(Rows showing where targets appear)
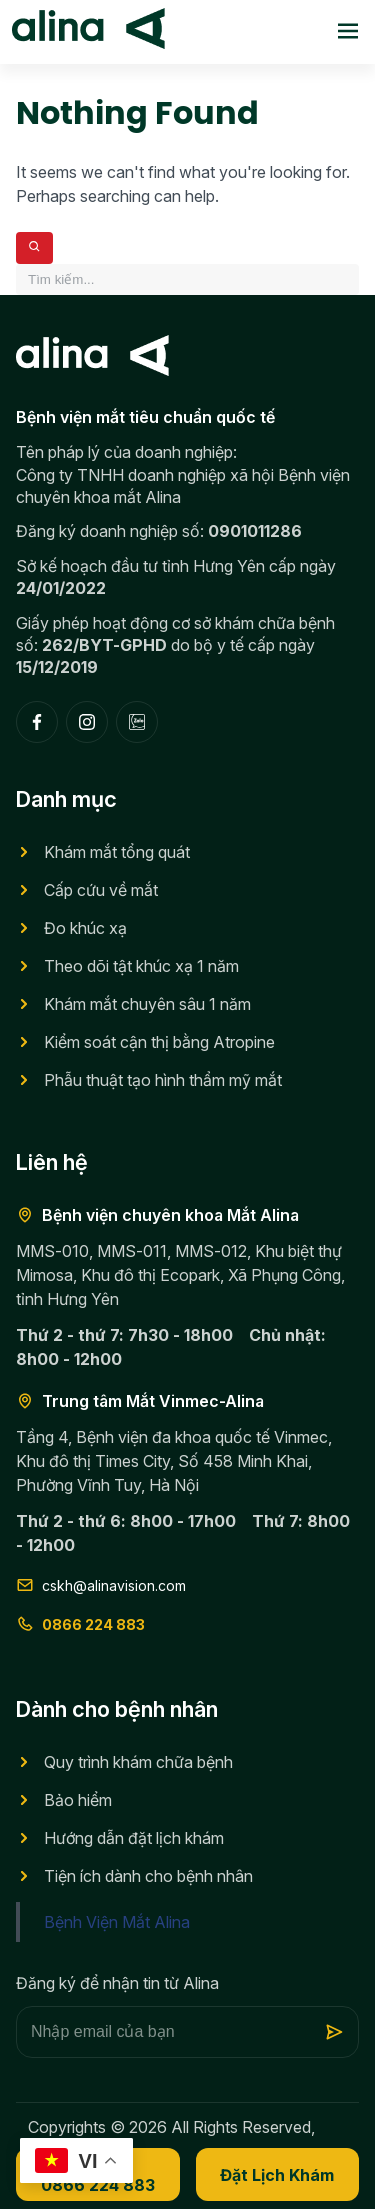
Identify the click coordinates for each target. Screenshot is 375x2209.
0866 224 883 (80, 1624)
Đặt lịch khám (277, 2175)
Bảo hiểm (78, 1800)
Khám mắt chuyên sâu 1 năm (147, 1004)
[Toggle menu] (348, 32)
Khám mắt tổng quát (117, 852)
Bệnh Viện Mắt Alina (117, 1922)
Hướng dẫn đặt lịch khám (134, 1838)
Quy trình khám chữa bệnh (138, 1762)
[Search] (34, 248)
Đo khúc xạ (85, 928)
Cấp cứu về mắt (101, 890)
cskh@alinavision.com (101, 1585)
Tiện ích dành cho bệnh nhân (148, 1876)
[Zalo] (137, 722)
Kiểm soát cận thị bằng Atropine (159, 1042)
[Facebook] (37, 722)
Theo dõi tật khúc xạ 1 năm (141, 966)
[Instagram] (87, 722)
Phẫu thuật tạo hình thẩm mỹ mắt (163, 1080)
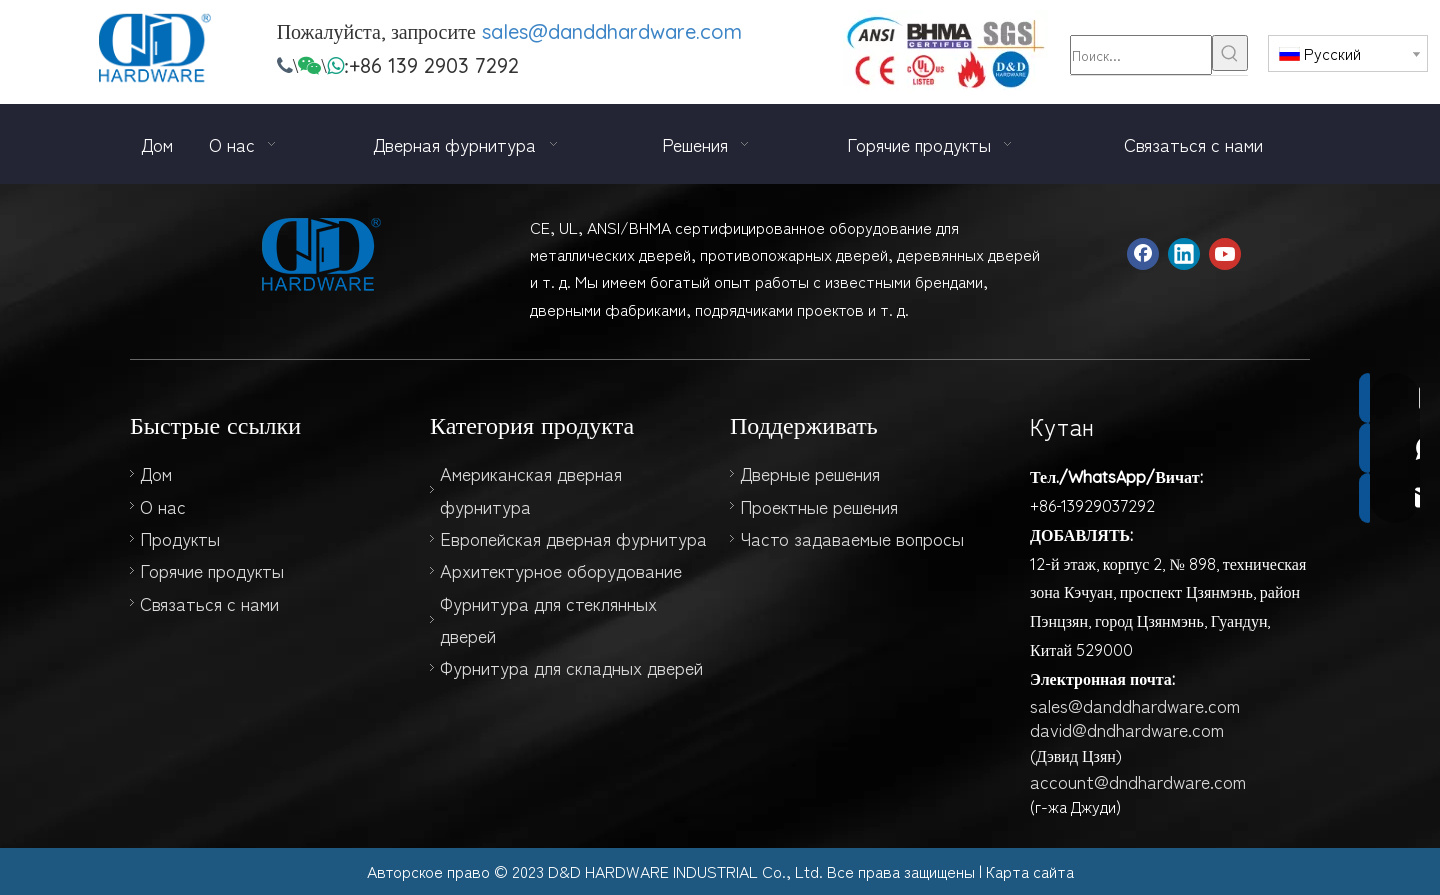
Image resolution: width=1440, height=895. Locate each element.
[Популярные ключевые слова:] (1230, 53)
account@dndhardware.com (1138, 781)
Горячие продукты (212, 570)
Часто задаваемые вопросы (852, 538)
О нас (163, 506)
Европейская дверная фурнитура (573, 538)
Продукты (180, 538)
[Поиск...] (1141, 55)
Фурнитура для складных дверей (571, 667)
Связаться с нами (209, 603)
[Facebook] (1143, 254)
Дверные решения (810, 473)
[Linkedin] (1184, 254)
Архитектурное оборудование (561, 570)
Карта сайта (1030, 871)
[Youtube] (1225, 254)
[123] (945, 52)
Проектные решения (819, 506)
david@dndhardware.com (1127, 729)
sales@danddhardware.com (612, 31)
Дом (156, 473)
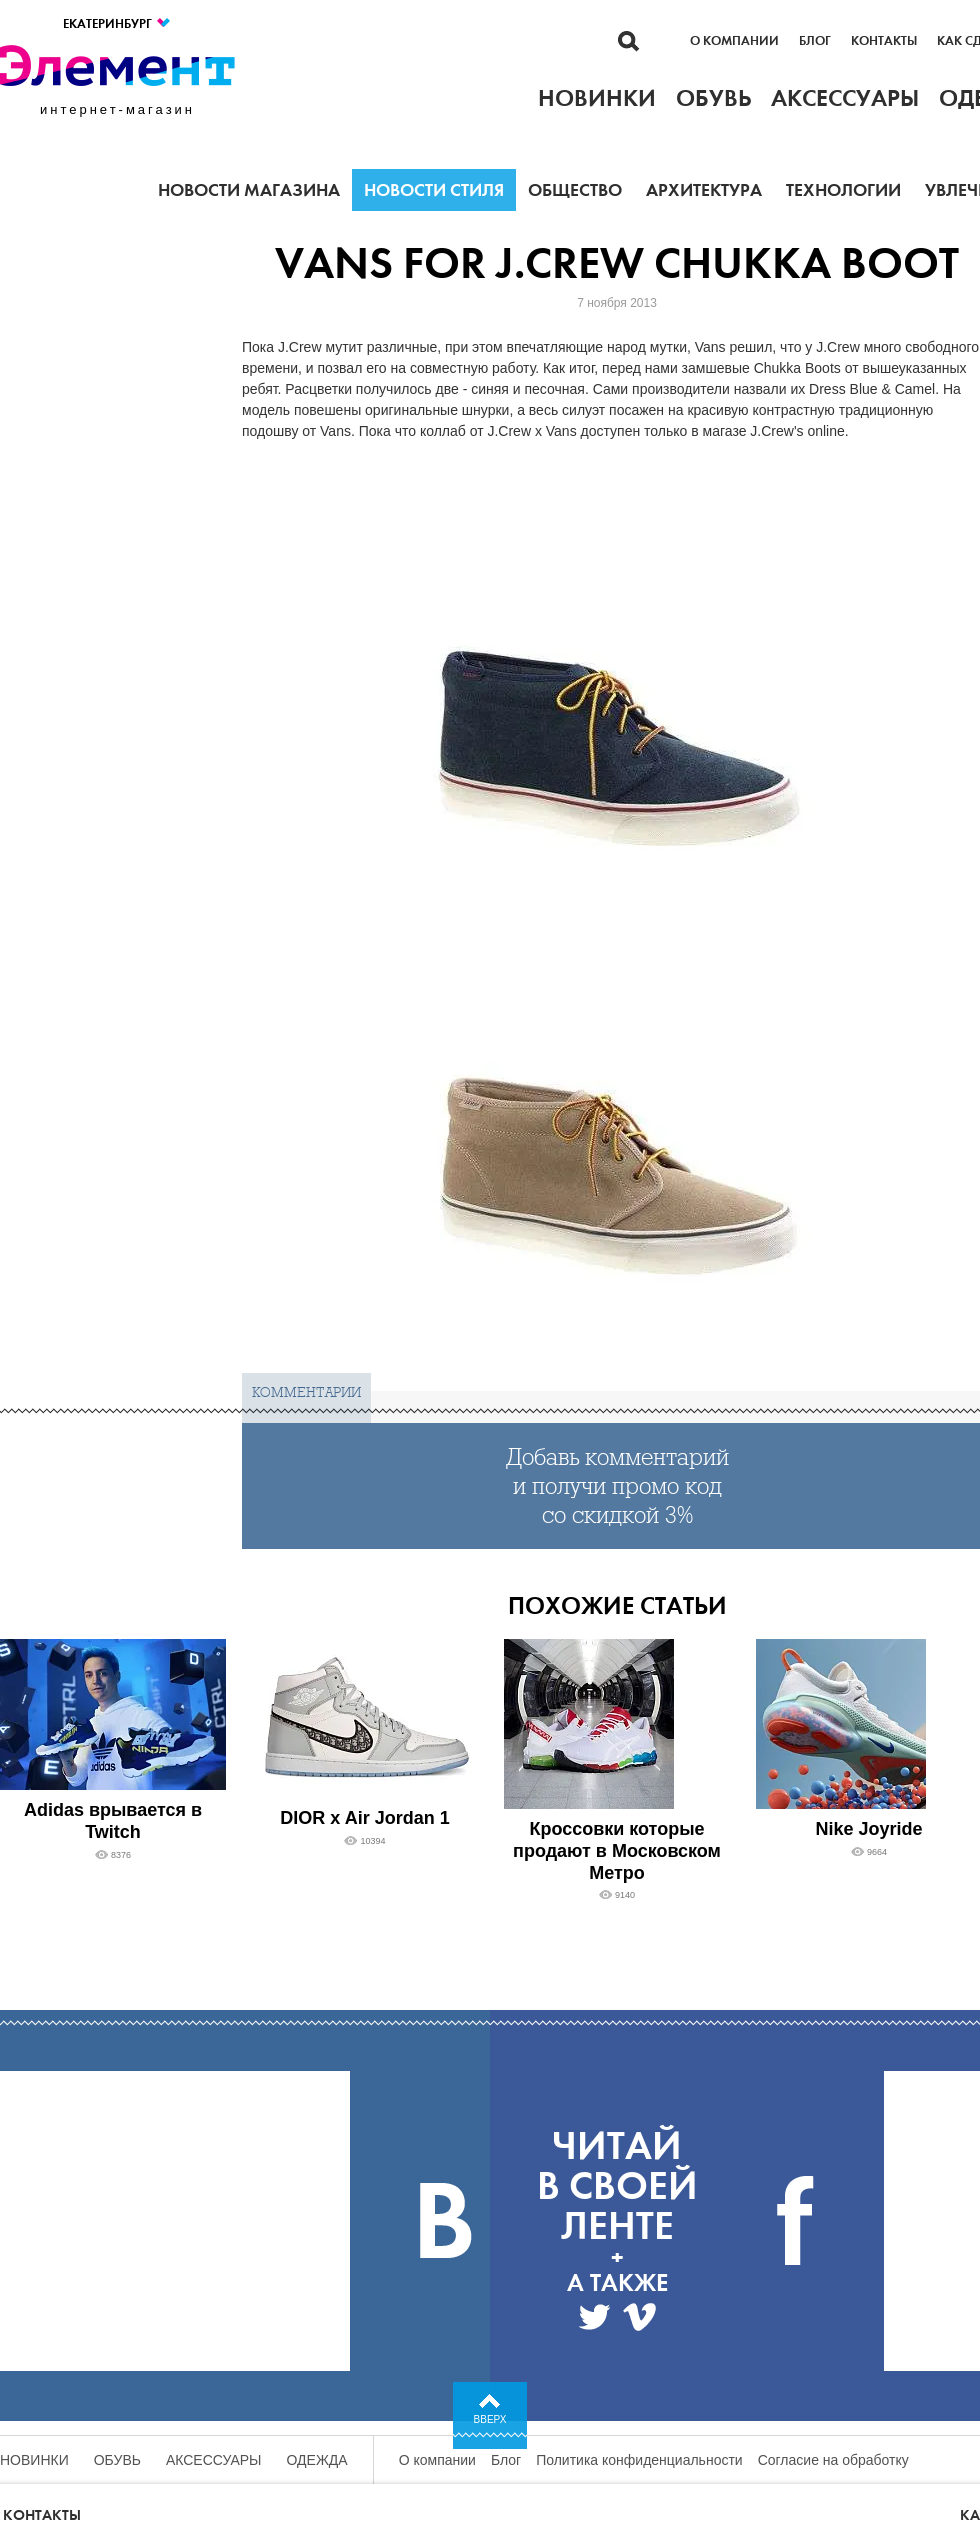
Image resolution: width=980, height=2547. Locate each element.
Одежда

- Written task:
Reproduce the entries word for word, starting at their beginning and ending with the line that contains "Фурнитура для складных дверей (571, 667)", including both ends. Leave the pictures out.

- Answer for the task:
Identify the click coordinates for each target. Screenshot is 375x2209.
0866 224 883 (80, 1624)
Đặt lịch khám (277, 2175)
Bảo hiểm (78, 1800)
Khám mắt chuyên sâu 1 năm (147, 1004)
[Toggle menu] (348, 32)
Khám mắt tổng quát (117, 852)
Bệnh Viện Mắt Alina (117, 1922)
Hướng dẫn đặt lịch khám (134, 1838)
Quy trình khám chữa bệnh (138, 1762)
[Search] (34, 248)
Đo khúc xạ (85, 928)
Cấp cứu về mắt (101, 890)
cskh@alinavision.com (101, 1585)
Tiện ích dành cho bệnh nhân (148, 1876)
[Zalo] (137, 722)
Kiểm soát cận thị bằng Atropine (159, 1042)
[Facebook] (37, 722)
Theo dõi tật khúc xạ 1 năm (141, 966)
[Instagram] (87, 722)
Phẫu thuật tạo hình thẩm mỹ mắt (163, 1080)
Image resolution: width=1440, height=895. Locate each element.
[Популярные ключевые слова:] (1230, 53)
account@dndhardware.com (1138, 781)
Горячие продукты (212, 570)
Часто задаваемые вопросы (852, 538)
О нас (163, 506)
Европейская дверная фурнитура (573, 538)
Продукты (180, 538)
[Поиск...] (1141, 55)
Фурнитура для складных дверей (571, 667)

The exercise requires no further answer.